Yale University researchers concluded that the happiest, most secure-feeling couples in an experiment had at least one person in the pair with a variation in their gene receptor for oxytocin, known as the “love hormone.”
“This study shows that how we feel in our close relationships is influenced by more than just our shared experiences with our partners over time,” said Joan Monin, associate professor at the Yale School of Public Health. “In marriage, people are also influenced by their own and their partner’s genetic predispositions.”
Almost 180 married couples participated in the study, ranging from age 37 to 90. They filled out surveys on marital satisfaction and gave a saliva sample that was used to map their genes.
Oxytocin is linked to bonding and has all kinds of feel-good nicknames like “the cuddle hormone.” It’s also known as a pain reliever.
The study noted researchers have previously looked at the gene variant at issue — termed OXTR rs53576 — for its connection to emotional stability and empathy. The Yale study, however, is thought to be the first looking into its role in a happy marriage.
Businesses like Instant Chemistry and GenePartner let couples see how their genes match up. Instant Chemistry, based in Canada, puts a $149 price on it services, while GenePartner, in Switzerland, charges $249.
Dr. Ron Gonzalez, Instant Chemistry’s co-founder, said the Yale findings were consistent with what his staff has been tracking internally about genetic makeup and oxytocin. Gonzalez said the Toronto-based company has served thousands of people since its 2013 start.
It checks for genes linked to oxytocin, as well as genes associated with how people experience stress and pleasure. The fee includes a psychological profile too.
“It’s a great way to start a conversation to learn about yourself and your partner,” he said.
Shelling out some cash on genetic profiles might be an easy expense, at least compared to the costs of divorce. Amicable divorces where the splitting couples do the paperwork themselves can hover around three digits, but if lawyers get involved and issues get complex and dragged out, those costs can surge far higher.
There’s something to be said for the power of genetic makeup.
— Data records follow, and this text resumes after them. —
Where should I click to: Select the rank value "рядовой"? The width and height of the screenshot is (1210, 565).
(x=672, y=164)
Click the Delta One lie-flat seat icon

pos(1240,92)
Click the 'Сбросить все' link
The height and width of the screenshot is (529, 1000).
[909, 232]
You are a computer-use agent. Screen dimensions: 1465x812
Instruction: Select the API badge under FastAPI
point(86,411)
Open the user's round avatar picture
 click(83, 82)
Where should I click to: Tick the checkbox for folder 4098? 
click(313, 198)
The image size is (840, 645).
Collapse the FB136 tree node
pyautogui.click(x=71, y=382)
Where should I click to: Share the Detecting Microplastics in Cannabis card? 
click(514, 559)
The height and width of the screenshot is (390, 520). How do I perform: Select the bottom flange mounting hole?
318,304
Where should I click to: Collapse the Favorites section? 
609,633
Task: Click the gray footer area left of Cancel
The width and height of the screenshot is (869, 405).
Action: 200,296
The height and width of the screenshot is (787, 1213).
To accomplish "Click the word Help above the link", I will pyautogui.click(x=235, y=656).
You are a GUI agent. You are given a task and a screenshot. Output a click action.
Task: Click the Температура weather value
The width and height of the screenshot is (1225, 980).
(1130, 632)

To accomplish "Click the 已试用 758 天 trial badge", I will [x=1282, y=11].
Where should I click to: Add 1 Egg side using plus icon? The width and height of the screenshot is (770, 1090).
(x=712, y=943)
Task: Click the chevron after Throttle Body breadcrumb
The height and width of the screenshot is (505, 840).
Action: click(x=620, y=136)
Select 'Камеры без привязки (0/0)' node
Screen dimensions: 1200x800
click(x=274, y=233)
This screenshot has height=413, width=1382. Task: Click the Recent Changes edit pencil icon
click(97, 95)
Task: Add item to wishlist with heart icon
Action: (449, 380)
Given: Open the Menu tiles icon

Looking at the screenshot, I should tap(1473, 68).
But there are lots of ingredients in the recipe for long-term romance, like personality mixes, how families mesh and how couples choose to spend their free time.
And, of course, there’s also the role of money in a relationship.
Indeed, a Merrill Lynch study looked into what people wanted most in a partner. Fifty-six percent of the participants said they would prefer a mate who could give them financial security, compared to the 44% who said they were in search of someone who would send them “head over heels.”
Gonzalez himself acknowledges genes are only part of the equation and the extent of their influence is not yet known. “Your predisposition of your genes does not predetermine what you do,” he said — but it might help people be more conscious of their inclinations.
A separate study looked at the same issue of genetic makeup, oxytocin and couples’ chemistry.
That research revealed that less happy husbands, who perceived their spouses as less supportive, had a particular makeup to their gene related to oxytocin.
Even there, the lead researcher cautioned against reading too much into genetic makeup and a solid marital bond. The understanding of chromosomes and couples’ chemistry is just at the very beginning, said Richard Mattson, a psychology professor at Binghamton University, State University of New York.